Update the records by replacing every "Screen dimensions" with "Display size", leaving everything else unchanged.

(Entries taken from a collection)
————
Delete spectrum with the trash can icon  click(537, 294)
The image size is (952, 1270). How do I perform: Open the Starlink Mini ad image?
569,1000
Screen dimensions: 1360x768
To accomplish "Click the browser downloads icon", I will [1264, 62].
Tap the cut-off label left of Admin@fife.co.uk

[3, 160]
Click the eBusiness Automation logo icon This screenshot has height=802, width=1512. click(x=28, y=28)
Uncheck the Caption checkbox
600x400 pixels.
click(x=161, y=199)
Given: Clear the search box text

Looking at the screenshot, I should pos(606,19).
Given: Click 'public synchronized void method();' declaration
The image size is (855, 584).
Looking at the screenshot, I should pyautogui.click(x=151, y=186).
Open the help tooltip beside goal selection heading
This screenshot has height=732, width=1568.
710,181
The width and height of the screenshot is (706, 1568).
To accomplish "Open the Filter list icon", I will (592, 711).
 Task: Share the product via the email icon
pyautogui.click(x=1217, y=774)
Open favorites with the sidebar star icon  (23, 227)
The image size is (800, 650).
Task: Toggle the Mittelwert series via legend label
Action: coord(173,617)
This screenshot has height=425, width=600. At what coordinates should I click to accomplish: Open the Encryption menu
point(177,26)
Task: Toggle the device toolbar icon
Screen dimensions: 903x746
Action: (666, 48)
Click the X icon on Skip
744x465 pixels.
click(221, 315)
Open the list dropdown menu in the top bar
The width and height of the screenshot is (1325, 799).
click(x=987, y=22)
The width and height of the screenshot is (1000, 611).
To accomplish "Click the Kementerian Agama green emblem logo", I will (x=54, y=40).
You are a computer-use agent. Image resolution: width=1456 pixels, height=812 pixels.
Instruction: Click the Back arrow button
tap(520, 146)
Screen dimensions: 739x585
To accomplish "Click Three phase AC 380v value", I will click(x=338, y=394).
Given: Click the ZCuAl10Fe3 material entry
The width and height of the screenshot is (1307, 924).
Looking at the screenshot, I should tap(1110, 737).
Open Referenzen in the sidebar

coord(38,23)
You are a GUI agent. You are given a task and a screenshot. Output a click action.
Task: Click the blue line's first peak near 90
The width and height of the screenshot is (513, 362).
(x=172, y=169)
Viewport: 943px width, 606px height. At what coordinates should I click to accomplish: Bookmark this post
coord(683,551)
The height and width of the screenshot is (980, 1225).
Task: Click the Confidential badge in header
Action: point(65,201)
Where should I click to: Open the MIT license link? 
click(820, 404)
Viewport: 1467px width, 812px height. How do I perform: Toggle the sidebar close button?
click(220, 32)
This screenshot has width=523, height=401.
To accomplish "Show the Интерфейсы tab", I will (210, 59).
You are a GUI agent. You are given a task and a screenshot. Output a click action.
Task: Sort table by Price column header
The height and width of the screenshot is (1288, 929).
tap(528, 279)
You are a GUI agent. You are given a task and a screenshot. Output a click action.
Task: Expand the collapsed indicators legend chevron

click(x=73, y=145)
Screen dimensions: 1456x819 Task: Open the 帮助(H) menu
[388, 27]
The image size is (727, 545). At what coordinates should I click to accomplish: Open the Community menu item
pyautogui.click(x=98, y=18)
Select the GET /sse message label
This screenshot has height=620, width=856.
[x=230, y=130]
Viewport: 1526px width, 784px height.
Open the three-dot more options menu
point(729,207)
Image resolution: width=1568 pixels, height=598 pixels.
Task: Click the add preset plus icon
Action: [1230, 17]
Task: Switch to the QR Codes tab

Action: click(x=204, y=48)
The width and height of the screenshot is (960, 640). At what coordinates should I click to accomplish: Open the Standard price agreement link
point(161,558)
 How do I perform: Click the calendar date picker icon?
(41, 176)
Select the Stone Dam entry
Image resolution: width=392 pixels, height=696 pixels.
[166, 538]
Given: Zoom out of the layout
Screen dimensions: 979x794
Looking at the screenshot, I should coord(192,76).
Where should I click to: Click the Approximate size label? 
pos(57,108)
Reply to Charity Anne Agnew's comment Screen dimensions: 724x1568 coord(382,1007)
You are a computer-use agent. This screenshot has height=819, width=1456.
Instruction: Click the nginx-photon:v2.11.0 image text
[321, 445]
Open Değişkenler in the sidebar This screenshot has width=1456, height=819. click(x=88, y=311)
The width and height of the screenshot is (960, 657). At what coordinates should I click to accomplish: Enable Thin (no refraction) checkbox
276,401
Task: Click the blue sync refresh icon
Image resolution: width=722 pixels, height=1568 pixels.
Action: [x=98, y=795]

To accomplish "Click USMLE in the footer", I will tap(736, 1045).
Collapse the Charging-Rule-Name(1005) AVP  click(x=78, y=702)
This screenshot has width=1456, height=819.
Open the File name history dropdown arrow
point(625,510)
————
Full response =
Delete spectrum with the trash can icon  click(537, 294)
The image size is (952, 1270). How do I perform: Open the Starlink Mini ad image?
569,1000
Display size: 1360x768
To accomplish "Click the browser downloads icon", I will [1264, 62].
Tap the cut-off label left of Admin@fife.co.uk

[3, 160]
Click the eBusiness Automation logo icon This screenshot has height=802, width=1512. click(x=28, y=28)
Uncheck the Caption checkbox
600x400 pixels.
click(x=161, y=199)
Given: Clear the search box text

Looking at the screenshot, I should pos(606,19).
Given: Click 'public synchronized void method();' declaration
The image size is (855, 584).
Looking at the screenshot, I should pyautogui.click(x=151, y=186).
Open the help tooltip beside goal selection heading
This screenshot has height=732, width=1568.
710,181
The width and height of the screenshot is (706, 1568).
To accomplish "Open the Filter list icon", I will (592, 711).
 Task: Share the product via the email icon
pyautogui.click(x=1217, y=774)
Open favorites with the sidebar star icon  (23, 227)
The image size is (800, 650).
Task: Toggle the Mittelwert series via legend label
Action: coord(173,617)
This screenshot has height=425, width=600. At what coordinates should I click to accomplish: Open the Encryption menu
point(177,26)
Task: Toggle the device toolbar icon
Display size: 903x746
Action: (666, 48)
Click the X icon on Skip
744x465 pixels.
click(221, 315)
Open the list dropdown menu in the top bar
The width and height of the screenshot is (1325, 799).
click(x=987, y=22)
The width and height of the screenshot is (1000, 611).
To accomplish "Click the Kementerian Agama green emblem logo", I will (x=54, y=40).
You are a computer-use agent. Image resolution: width=1456 pixels, height=812 pixels.
Instruction: Click the Back arrow button
tap(520, 146)
Display size: 739x585
To accomplish "Click Three phase AC 380v value", I will click(x=338, y=394).
Given: Click the ZCuAl10Fe3 material entry
The width and height of the screenshot is (1307, 924).
Looking at the screenshot, I should tap(1110, 737).
Open Referenzen in the sidebar

coord(38,23)
You are a GUI agent. You are given a task and a screenshot. Output a click action.
Task: Click the blue line's first peak near 90
The width and height of the screenshot is (513, 362).
(x=172, y=169)
Viewport: 943px width, 606px height. At what coordinates should I click to accomplish: Bookmark this post
coord(683,551)
The height and width of the screenshot is (980, 1225).
Task: Click the Confidential badge in header
Action: point(65,201)
Where should I click to: Open the MIT license link? 
click(820, 404)
Viewport: 1467px width, 812px height. How do I perform: Toggle the sidebar close button?
click(220, 32)
This screenshot has width=523, height=401.
To accomplish "Show the Интерфейсы tab", I will (210, 59).
You are a GUI agent. You are given a task and a screenshot. Output a click action.
Task: Sort table by Price column header
The height and width of the screenshot is (1288, 929).
tap(528, 279)
You are a GUI agent. You are given a task and a screenshot. Output a click action.
Task: Expand the collapsed indicators legend chevron

click(x=73, y=145)
Display size: 1456x819 Task: Open the 帮助(H) menu
[388, 27]
The image size is (727, 545). At what coordinates should I click to accomplish: Open the Community menu item
pyautogui.click(x=98, y=18)
Select the GET /sse message label
This screenshot has height=620, width=856.
[x=230, y=130]
Viewport: 1526px width, 784px height.
Open the three-dot more options menu
point(729,207)
Image resolution: width=1568 pixels, height=598 pixels.
Task: Click the add preset plus icon
Action: [1230, 17]
Task: Switch to the QR Codes tab

Action: click(x=204, y=48)
The width and height of the screenshot is (960, 640). At what coordinates should I click to accomplish: Open the Standard price agreement link
point(161,558)
 How do I perform: Click the calendar date picker icon?
(41, 176)
Select the Stone Dam entry
Image resolution: width=392 pixels, height=696 pixels.
[166, 538]
Given: Zoom out of the layout
Display size: 979x794
Looking at the screenshot, I should coord(192,76).
Where should I click to: Click the Approximate size label? 
pos(57,108)
Reply to Charity Anne Agnew's comment Display size: 724x1568 coord(382,1007)
You are a computer-use agent. This screenshot has height=819, width=1456.
Instruction: Click the nginx-photon:v2.11.0 image text
[321, 445]
Open Değişkenler in the sidebar This screenshot has width=1456, height=819. click(x=88, y=311)
The width and height of the screenshot is (960, 657). At what coordinates should I click to accomplish: Enable Thin (no refraction) checkbox
276,401
Task: Click the blue sync refresh icon
Image resolution: width=722 pixels, height=1568 pixels.
Action: [x=98, y=795]

To accomplish "Click USMLE in the footer", I will tap(736, 1045).
Collapse the Charging-Rule-Name(1005) AVP  click(x=78, y=702)
This screenshot has width=1456, height=819.
Open the File name history dropdown arrow
point(625,510)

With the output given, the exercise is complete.